徹夜
行政事件訴訟法12条は、1項において、行政庁を被告とする取消訴訟の管轄裁判所をその行政庁の所在地の裁判所と定めるのに加え、3項において、当該処分又は裁決(以下「処分等」という。)に関し「事案の処理に当たった下級行政機関」の所在地の裁判所にも取消訴訟の管轄を認めている。
平成26年の最高裁は、日本年金機構の下部組織である事務センターが行政事件訴訟法12条3項にいう「事案の処理に当たった下級行政機関」であるかどうかにつき、さらに審理を尽くすべきとして差し戻した決定である。当時は、国民年金法に基づき年金の給付を受ける権利の裁定に係る事務の委託を受けた日本年金機構の下部組織である事務センターが日本年金機構法等の定めに従って上記裁定に係る処分に関わる事務を行っていたことから、そのような判断がされた。
ところが、現在は年金の裁定は全て東京で行うように変更され、各地では書類の受付をするだけとなったため、行政事件訴訟法12条4項により、原告の住所地を管轄する高裁所在地の地方裁判所でしか訴訟提起できないこととなったという移送決定がたくさん出ている。
大阪高等裁判所管轄の住所地だと、全て大阪地裁が管轄裁判所となる。
今はWeb会議ができるからまだよいが、そうでなかった時代には原告の出廷の労力は相当なものがあったと思われる。

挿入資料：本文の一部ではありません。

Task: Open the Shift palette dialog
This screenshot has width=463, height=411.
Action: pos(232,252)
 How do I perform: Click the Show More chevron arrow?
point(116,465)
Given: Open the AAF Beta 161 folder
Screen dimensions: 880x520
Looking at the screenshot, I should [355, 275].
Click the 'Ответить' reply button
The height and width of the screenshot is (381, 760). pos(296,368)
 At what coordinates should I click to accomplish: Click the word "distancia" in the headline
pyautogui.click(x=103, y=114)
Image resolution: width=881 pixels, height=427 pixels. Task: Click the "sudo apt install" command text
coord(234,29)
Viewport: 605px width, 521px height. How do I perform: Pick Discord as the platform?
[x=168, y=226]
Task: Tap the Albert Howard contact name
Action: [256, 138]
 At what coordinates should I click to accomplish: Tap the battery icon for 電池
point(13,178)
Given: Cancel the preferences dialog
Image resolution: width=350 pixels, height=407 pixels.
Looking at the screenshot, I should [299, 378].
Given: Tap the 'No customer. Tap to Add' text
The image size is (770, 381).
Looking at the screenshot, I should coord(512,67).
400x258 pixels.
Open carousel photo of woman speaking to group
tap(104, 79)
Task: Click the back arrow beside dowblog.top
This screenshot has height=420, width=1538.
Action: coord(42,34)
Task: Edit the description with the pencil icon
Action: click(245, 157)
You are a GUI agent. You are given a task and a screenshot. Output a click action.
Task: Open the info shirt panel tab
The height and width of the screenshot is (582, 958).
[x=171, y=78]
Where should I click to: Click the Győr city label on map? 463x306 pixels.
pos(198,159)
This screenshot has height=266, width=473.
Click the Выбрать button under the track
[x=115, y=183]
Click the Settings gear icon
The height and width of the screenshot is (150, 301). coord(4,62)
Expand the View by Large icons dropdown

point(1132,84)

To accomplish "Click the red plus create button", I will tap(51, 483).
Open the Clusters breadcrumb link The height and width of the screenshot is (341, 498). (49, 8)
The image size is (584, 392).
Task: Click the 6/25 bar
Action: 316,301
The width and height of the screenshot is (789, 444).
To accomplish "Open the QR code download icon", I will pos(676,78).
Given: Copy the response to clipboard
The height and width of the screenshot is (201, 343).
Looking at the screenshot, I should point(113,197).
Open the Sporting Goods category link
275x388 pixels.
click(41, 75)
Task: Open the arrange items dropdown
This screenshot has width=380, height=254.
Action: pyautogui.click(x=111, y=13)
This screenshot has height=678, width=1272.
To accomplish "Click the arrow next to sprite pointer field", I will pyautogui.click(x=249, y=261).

そのように年金の裁定のやり方が変更されているのを知らずに、私はある地裁に出して大阪地裁に移送されたので(勿論移送については争ったのだが)、そうした訴訟をたくさんしている弁護士からすれば当たり前のことなのかも知れないが、久しぶりに受任したとか、初めて受任するという弁護士のために、知識として役立つかもしれないので、書いておく。